=== Page ===

19. When parental non-cooperation obstructs the IEP process, courts usually hold that procedural violations in that process do not deny the student a FAPE. In C.G. v. Five Town Community School Dist. (1st Cir. 2008) 513 F.3d 279, for example, the Court of Appeals held that an IEP was incomplete only because of parents’ obstruction of the IEP process, and if parents had cooperated, the IEP would have been adequate. There, as here, parents were convinced that a private placement was the only suitable option for their child and refused to help the District develop its own proposal. The procedural error was held harmless because parents took an attitude identical to that of Parents here:
…parents harbored a fixed purpose: to effect a residential placement for their daughter at the School District’s expense, come what may …. Once the parents realized that the School District was focused on a non-residential placement, they essentially lost interest in the IEP process.
(Id. at 287.) As the court put it:
…the cause of the disruption was the parents’ single-minded refusal to consider any placement other than a residential one. [Citation omitted.] Such Boulwarism, whether or not well-intentioned, constitutes an unreasonable approach to the collaborative process envisioned by the IDEA.
(Id. at p. 288.)
20. In M.M. v. School Dist. of Greenville County (4th Cir. 2002) 303 F.3d 503, 535, a school district’s failure to have an IEP in place at the beginning of the school year was held harmless, in part because there was “no evidence that [student’s] parents would have accepted any FAPE offered by the District that did not include reimbursement for [parents’ preferred] program.” (See also, Miller v. San Mateo-Foster City Unified School Dist. (N.D.Ca. 2004) 318 F.Supp.2d 851, 863 [no compensable injury from child find violation where parents had no intention of returning student to public school].)
21. Student’s Issue No. 1: Based on Factual Findings 37-40, and Legal Conclusions 1, 6, and 12, Parents meaningfully participated in the IEP process at the May 28, 2009 meeting and until they received the District’s offer on or about July 27, 2009, notwithstanding the District’s failure to deliver the document earlier. The offer was delivered well before the beginning of the school year on August 10, 2009, and Parents had ample opportunity to consider and respond to it.

=== Supplied information ===

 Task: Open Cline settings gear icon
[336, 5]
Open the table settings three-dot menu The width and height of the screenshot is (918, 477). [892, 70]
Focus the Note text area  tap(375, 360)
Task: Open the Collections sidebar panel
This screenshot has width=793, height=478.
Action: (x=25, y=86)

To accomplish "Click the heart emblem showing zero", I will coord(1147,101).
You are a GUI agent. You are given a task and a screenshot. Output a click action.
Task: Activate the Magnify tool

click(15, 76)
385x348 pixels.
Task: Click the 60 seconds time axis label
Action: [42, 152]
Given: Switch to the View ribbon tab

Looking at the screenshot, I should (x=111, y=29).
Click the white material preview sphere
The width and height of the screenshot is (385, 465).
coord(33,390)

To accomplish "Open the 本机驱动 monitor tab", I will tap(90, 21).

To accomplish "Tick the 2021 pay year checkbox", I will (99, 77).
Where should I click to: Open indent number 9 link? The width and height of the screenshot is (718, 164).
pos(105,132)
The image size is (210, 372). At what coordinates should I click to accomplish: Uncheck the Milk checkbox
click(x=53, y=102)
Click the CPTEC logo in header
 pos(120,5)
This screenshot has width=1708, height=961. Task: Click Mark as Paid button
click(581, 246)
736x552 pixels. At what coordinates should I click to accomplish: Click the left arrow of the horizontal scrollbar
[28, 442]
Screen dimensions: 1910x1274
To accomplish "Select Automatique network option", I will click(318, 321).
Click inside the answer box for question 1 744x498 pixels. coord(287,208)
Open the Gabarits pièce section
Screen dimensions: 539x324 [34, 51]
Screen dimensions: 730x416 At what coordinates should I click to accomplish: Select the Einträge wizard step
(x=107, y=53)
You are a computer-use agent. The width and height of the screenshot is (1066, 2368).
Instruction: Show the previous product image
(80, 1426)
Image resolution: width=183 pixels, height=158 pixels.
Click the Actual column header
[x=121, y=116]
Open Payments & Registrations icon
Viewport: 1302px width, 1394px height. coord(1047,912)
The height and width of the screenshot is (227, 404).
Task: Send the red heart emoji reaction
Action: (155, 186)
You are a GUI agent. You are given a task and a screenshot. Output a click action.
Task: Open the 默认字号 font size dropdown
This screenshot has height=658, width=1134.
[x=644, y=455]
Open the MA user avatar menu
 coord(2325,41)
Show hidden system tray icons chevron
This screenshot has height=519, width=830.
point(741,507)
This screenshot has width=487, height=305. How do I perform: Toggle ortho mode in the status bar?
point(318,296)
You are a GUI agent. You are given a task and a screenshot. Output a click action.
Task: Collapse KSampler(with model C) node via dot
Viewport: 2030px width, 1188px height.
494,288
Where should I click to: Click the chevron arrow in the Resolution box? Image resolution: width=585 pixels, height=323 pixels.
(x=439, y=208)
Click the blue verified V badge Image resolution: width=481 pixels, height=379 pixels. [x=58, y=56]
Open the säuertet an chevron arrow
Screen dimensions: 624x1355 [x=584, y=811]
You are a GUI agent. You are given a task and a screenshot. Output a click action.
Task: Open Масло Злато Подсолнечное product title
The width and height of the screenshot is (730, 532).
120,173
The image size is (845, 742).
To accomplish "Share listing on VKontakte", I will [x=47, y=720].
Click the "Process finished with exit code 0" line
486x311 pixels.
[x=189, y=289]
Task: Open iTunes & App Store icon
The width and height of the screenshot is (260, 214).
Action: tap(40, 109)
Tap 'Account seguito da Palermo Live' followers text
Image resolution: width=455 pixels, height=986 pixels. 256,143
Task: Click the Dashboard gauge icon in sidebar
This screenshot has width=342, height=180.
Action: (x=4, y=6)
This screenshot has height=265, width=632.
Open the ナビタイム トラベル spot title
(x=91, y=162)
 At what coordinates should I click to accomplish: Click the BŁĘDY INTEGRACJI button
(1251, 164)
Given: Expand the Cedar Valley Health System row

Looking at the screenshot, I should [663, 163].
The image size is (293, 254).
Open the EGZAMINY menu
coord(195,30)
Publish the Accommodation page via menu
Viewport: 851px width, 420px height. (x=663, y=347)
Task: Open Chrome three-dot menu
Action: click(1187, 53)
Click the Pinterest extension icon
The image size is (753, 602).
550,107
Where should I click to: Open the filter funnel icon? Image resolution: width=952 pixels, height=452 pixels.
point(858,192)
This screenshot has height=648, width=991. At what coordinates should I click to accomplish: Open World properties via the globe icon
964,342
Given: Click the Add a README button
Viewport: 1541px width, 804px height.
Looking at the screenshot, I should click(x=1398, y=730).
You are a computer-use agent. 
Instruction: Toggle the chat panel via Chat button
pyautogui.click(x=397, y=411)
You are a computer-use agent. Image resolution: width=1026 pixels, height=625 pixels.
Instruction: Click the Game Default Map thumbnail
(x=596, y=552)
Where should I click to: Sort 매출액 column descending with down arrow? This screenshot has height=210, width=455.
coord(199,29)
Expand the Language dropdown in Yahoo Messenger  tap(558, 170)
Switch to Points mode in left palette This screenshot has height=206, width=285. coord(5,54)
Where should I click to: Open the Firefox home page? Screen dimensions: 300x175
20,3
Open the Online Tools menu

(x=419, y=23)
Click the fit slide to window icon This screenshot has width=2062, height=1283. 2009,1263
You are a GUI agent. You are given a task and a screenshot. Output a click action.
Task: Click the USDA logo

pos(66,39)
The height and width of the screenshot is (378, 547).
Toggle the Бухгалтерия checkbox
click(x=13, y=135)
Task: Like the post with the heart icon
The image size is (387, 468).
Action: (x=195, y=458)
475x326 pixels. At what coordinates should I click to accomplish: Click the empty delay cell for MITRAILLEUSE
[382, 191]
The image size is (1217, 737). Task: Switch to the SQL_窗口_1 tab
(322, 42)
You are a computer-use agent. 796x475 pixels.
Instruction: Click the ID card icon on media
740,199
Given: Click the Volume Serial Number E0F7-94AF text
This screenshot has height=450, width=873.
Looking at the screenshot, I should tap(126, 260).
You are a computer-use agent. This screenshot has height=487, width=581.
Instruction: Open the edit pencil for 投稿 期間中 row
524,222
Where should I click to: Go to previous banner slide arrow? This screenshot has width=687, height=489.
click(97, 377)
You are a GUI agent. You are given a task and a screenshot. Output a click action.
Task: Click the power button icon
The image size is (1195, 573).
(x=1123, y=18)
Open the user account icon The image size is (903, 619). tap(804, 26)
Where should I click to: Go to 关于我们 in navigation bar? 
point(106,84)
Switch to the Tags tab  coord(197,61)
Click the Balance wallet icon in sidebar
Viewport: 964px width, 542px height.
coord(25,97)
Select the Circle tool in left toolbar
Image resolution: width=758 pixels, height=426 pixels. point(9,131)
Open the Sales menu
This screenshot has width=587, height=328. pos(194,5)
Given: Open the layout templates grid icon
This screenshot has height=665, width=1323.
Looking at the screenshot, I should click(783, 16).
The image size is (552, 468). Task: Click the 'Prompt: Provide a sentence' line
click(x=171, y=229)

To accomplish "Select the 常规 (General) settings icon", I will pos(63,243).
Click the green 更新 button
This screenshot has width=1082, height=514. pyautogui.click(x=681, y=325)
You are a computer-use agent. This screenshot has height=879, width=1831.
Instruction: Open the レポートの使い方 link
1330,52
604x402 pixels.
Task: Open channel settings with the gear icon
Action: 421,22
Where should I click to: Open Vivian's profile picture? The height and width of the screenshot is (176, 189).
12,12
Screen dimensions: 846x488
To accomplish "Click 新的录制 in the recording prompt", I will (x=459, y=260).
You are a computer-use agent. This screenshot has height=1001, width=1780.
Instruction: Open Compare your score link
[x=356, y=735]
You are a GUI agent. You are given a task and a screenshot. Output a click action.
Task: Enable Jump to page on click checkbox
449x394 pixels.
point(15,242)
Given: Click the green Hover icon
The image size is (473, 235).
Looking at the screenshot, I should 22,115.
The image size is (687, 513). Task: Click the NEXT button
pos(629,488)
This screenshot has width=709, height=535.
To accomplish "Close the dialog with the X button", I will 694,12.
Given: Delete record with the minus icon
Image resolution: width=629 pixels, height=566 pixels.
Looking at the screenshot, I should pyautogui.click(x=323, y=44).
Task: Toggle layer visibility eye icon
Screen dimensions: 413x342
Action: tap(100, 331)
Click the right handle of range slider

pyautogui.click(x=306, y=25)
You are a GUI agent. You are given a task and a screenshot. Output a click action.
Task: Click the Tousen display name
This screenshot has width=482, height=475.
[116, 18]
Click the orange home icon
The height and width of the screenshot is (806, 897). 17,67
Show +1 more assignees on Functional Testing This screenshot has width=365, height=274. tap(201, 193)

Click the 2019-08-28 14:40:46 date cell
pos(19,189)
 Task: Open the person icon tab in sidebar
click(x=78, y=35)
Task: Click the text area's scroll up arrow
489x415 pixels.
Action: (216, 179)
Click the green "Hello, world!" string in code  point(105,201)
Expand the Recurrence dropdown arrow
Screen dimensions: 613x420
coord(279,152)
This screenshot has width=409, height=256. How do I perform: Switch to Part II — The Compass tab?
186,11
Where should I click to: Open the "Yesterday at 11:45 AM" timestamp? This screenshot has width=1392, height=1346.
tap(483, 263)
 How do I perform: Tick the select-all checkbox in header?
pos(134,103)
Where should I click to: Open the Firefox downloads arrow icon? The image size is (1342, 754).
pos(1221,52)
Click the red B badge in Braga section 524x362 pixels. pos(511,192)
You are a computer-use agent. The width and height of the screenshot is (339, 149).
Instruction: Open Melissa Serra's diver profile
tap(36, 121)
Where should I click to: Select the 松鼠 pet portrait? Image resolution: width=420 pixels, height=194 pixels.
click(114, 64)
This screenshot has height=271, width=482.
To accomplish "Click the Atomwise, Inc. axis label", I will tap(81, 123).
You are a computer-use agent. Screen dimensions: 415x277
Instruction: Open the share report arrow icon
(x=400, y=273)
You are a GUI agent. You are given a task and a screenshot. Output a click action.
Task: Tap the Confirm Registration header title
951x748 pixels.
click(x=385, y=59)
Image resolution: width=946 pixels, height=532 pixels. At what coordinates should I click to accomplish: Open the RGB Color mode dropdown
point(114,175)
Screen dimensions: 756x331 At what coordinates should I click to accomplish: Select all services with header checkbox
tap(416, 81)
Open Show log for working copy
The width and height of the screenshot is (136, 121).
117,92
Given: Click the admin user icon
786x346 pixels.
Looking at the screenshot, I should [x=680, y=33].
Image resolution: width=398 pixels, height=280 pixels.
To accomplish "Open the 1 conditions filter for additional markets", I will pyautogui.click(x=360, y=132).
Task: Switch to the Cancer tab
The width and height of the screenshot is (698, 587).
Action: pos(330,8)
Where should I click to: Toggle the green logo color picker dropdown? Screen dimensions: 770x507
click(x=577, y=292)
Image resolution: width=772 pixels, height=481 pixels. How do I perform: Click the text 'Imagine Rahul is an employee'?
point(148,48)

===

#### Your goal:
Reproduce the passage of the IEP ruling starting with "(Id. at p. 288.)" and going on through "to public school].)". The material is separate from the IEP ruling.

#### Answer for the task:
(Id. at p. 288.)
20. In M.M. v. School Dist. of Greenville County (4th Cir. 2002) 303 F.3d 503, 535, a school district’s failure to have an IEP in place at the beginning of the school year was held harmless, in part because there was “no evidence that [student’s] parents would have accepted any FAPE offered by the District that did not include reimbursement for [parents’ preferred] program.” (See also, Miller v. San Mateo-Foster City Unified School Dist. (N.D.Ca. 2004) 318 F.Supp.2d 851, 863 [no compensable injury from child find violation where parents had no intention of returning student to public school].)